Читаем The Dragon's Tapestry полностью

The magic was in her tapestry, she knew it, and she vowed then, with hen bones and wingwand droppings underfoot, that when she had her tapestry remade, she would fit it. She wanted to run toward this lad, Camlach who died so nobly, whose quest was her own but who dared to say it before scores of people. True belief could never be secret.

This, she knew, was what the magic was for: not for shoes, not even for gratitude and honor but for this: to make right that which was wrong. But even as she thought this, she felt the magic tighten its arms around her, binding her, restricting her, owning her. Every knowledge bore a responsibility; it did not liberate her but exacted a price. She remembered the hourglass Grondil had sketched into the dirt floor, and her words: “The higher your powers, the narrower become your options to use them.”

Ahead of her, Crob was sweating. Maug clenched his jaw so that the sides of his face throbbed. Few were in the streets, only a blind beggar and a soldier or two dozing on their feet.

When they arrived at ‘death-in-a-cage,’ Camlach was awake. No guards were within view, but Marwen could hear drunken laughter not far off. The fever in the lad made his face swollen and dry, and his eyes gleam. There were new purple bruises on his arms and chest, old ones had become yellow and brown, and an ugly gash to his temple oozed blood. He tried to smile when they came close, but he did not stir.

“Since you came, I have been afraid to sleep for fear it would be my last. Is it now that you will release me?”

“Now,” Marwen said tenderly. She saw that he had hardly dared to hope.

“I’m not sure I can walk,” he said.

“Maug and I will help you, lad,” Crob said.

Maug had been standing apart, as if on lookout. He coughed softly and reluctantly came closer. “Hurry,” he said, the sweat glistening in the furrows of his forehead.

Marwen looked past him to a wingwand soaring. The magic in her became peaceful, and she felt a cool serenity still her heart. In that moment she was utterly sure of her power.

She placed three fingers gently on the padlock. The lock had forgotten the language of its birth as rock and raw metal, and knew now only the language of a tool that has listened to the whispering out of a thousand souls.

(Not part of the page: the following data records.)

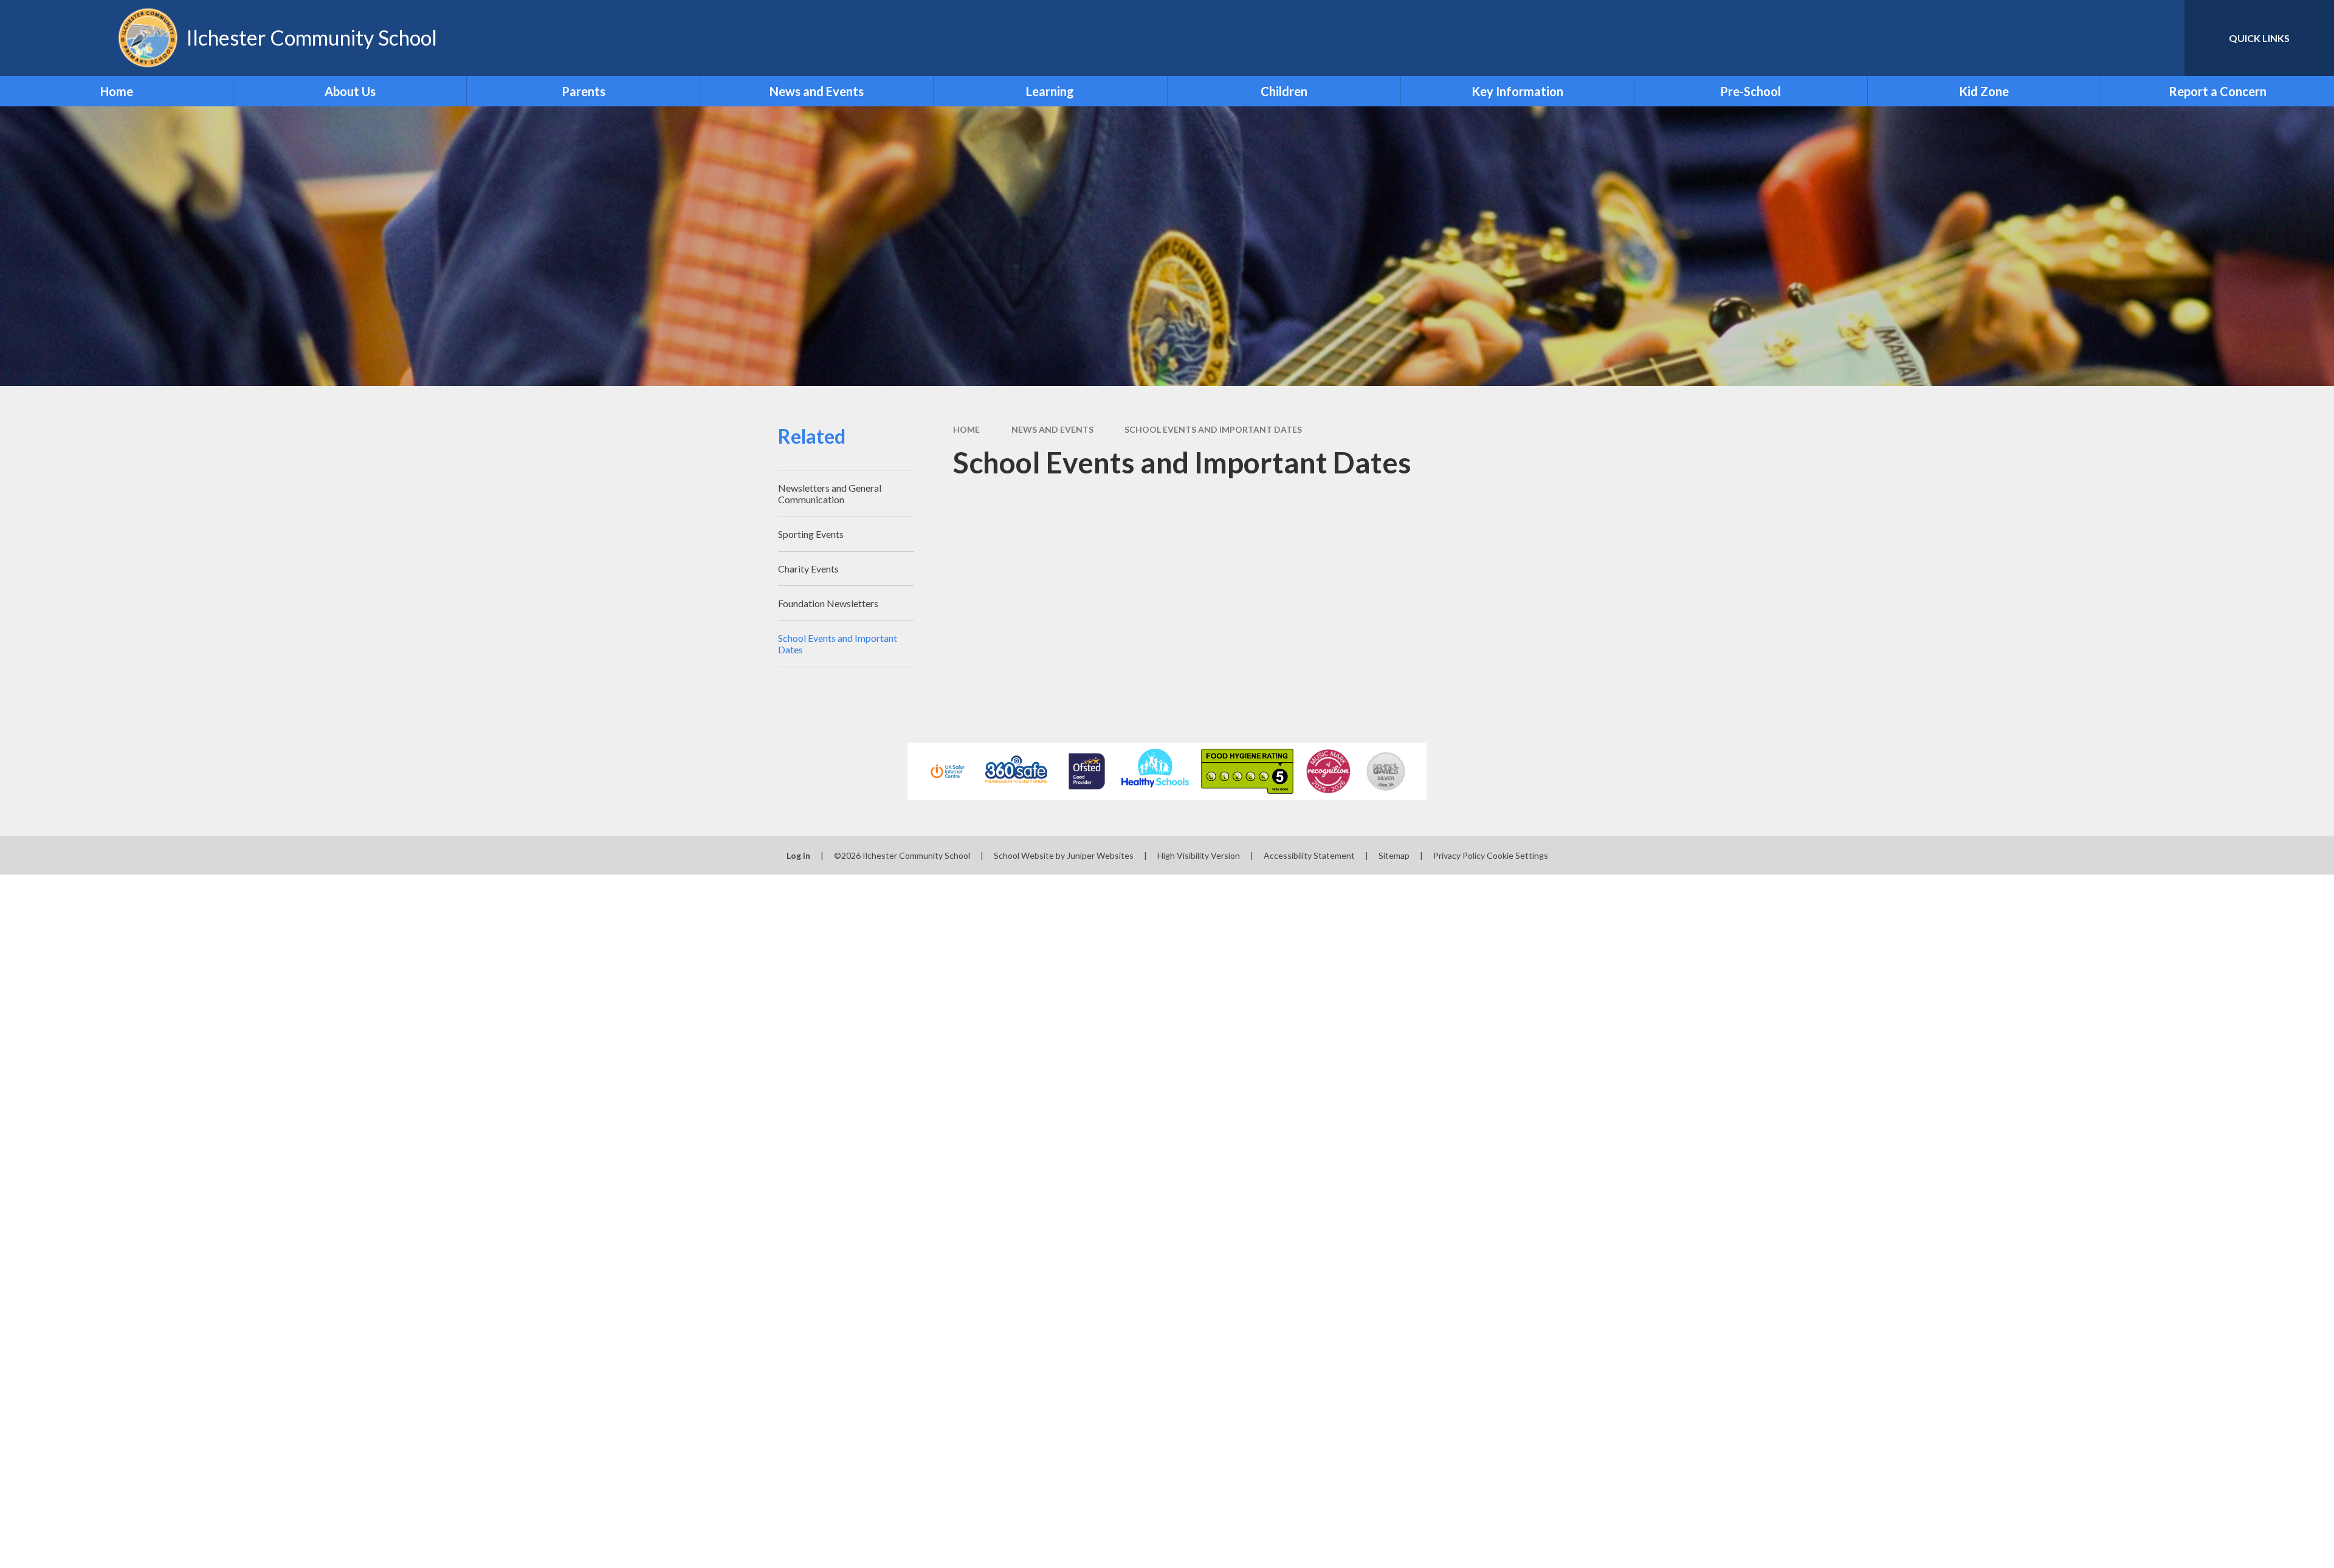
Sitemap (1394, 855)
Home (966, 429)
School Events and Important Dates (1213, 429)
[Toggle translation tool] (2120, 38)
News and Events (1052, 429)
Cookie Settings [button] (1517, 855)
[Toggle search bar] (2163, 38)
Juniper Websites (1100, 855)
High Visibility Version (1198, 855)
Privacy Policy (1459, 855)
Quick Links (2259, 38)
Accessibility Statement (1309, 855)
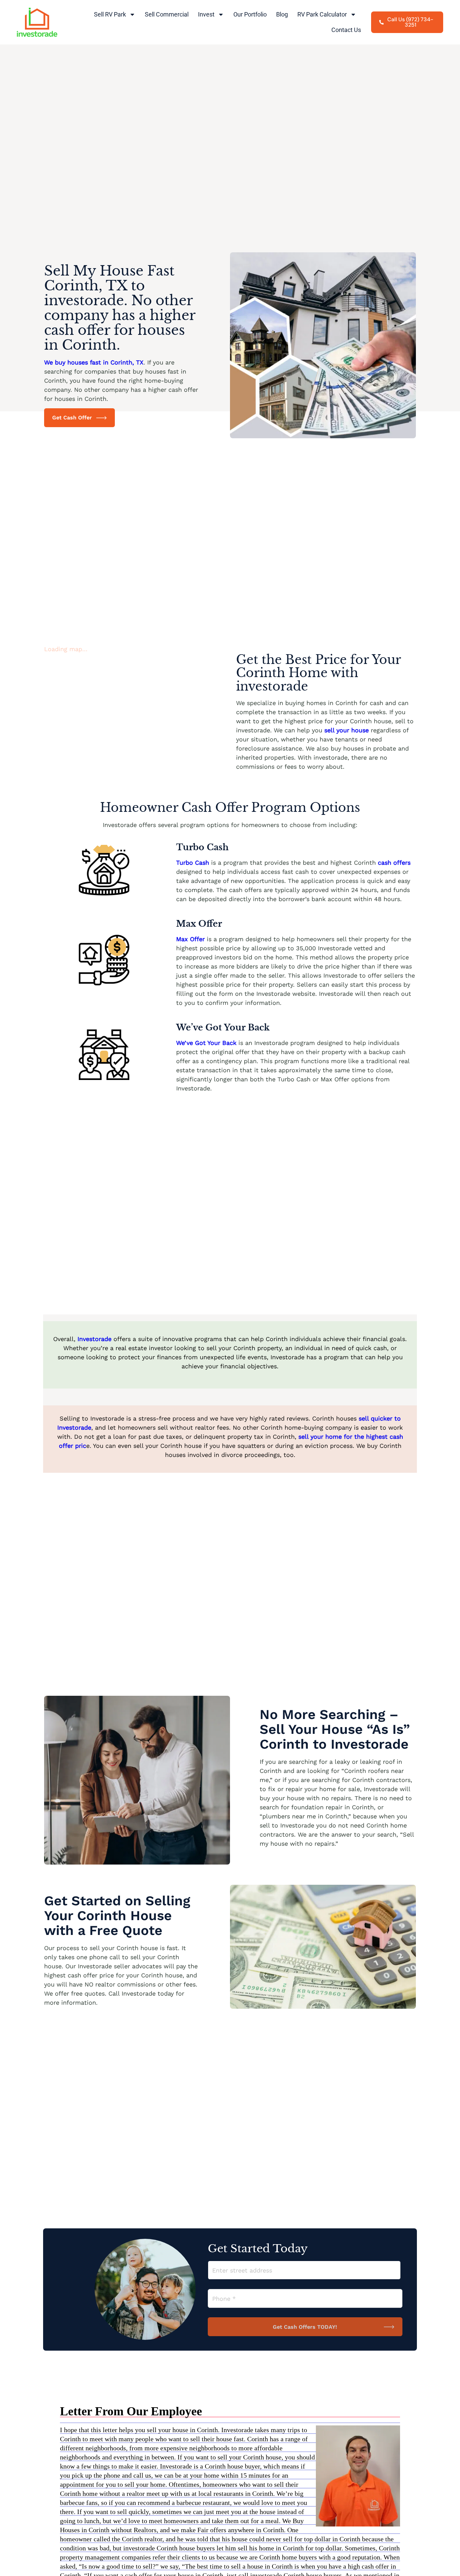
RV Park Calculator (322, 14)
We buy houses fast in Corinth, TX (93, 362)
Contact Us (346, 29)
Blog (282, 14)
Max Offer (190, 939)
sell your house (346, 730)
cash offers (394, 862)
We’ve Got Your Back (207, 1042)
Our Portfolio (250, 14)
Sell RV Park (110, 14)
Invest (206, 14)
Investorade (95, 1338)
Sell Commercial (167, 14)
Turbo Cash (192, 862)
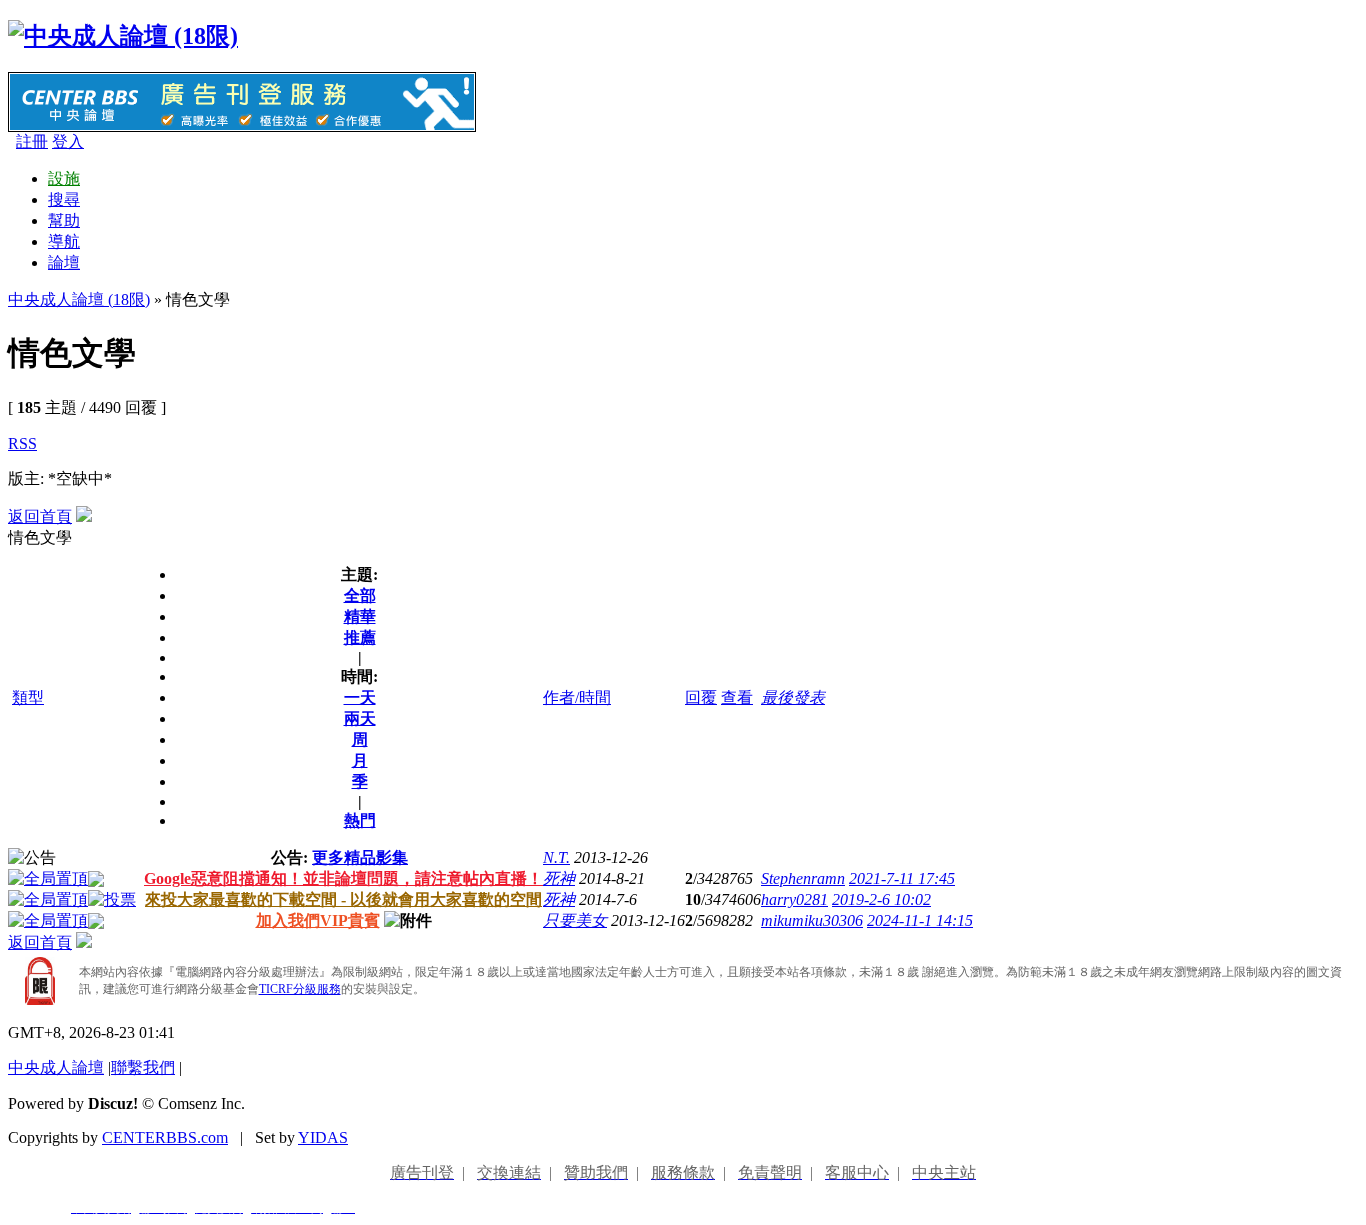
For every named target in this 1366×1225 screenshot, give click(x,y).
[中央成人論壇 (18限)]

“I am old, I am old,” it told Marwen.

In the language of creation, Marwen told the lock how she could return it to its mother earth, and in the next moment, the padlock’s rusted pins gave way and fell into her palm. She dropped the lock into her apron pocket; the ip hissed and rewound itself into a smaller ball. Marwen quietly swung the bars aside while Crob leaned in with his arms outstretched, and Maug stood nervously beside him ready to help, albeit grudg­ingly.

It took all their strength to help him out, for though Camlach was wasted and thin from many days of fasting, still he was lanky, taller by a head than Maug and Crob, and built in the shoulders like a man already. He leaned on them heavily, but Marwen had no wits to help them. The very air sang to her of danger. She thought she could hear footsteps.

“Where can we hide?” she whispered to Crob.

Then Crob and Maug, too, heard the footsteps and increased their pace. “There is no place to hide,” Crob said with such a heavy accent that Marwen would not have been able to under­stand him had she not already known the answer.

“We shall have to leave him,” Maug said.

“If the guards come near, show them your pet,” Crob said to Marwen between clenched teeth. It was clear that the young man was becoming too heavy for them.

At that moment two voices rang out in rage, and Marwen knew that the empty maw meant to be Camlach’s tomb had been discovered. Soon, she knew, their cries would be echoed in every street, and they would be safe nowhere.

“Faster!” Crob said.

Camlach threw his head back and groaned. “No, leave me here. I think my ankle is broken.”

“Will we all die for one?” Maug snarled. His face was wet and gray.

“Not much farther, lad,” Crob whispered to Camlach. He looked at Marwen desperately.

From every direction Marwen could hear booted feet running and angry calls, but the feeling of peace had fallen over her again like a soft cloak, and she realized she knew where she was in the maze of streets. She knew where she was and who, around the next corner, she would find.

“This way,” she whispered to Crob, and then she ran ahead and around the corner. There, like a queen on a throne, sat the blind old blanket woman, Politha.

Marwen looked into the woman’s calm unseeing eyes as she approached, breathless. “Grandmother, let your hands be blessed. Please answer me this question. Who wove these fine blankets?” she asked, but she knew the answer already.

“I wove them, child,” she said.

Marwen bent on one knee and picked up the old woman’s hands. The wrinkled skin felt like spidersilk over bone.

“And what else do you weave, Politha? Do you weave the tapestry, or am I mistaken?”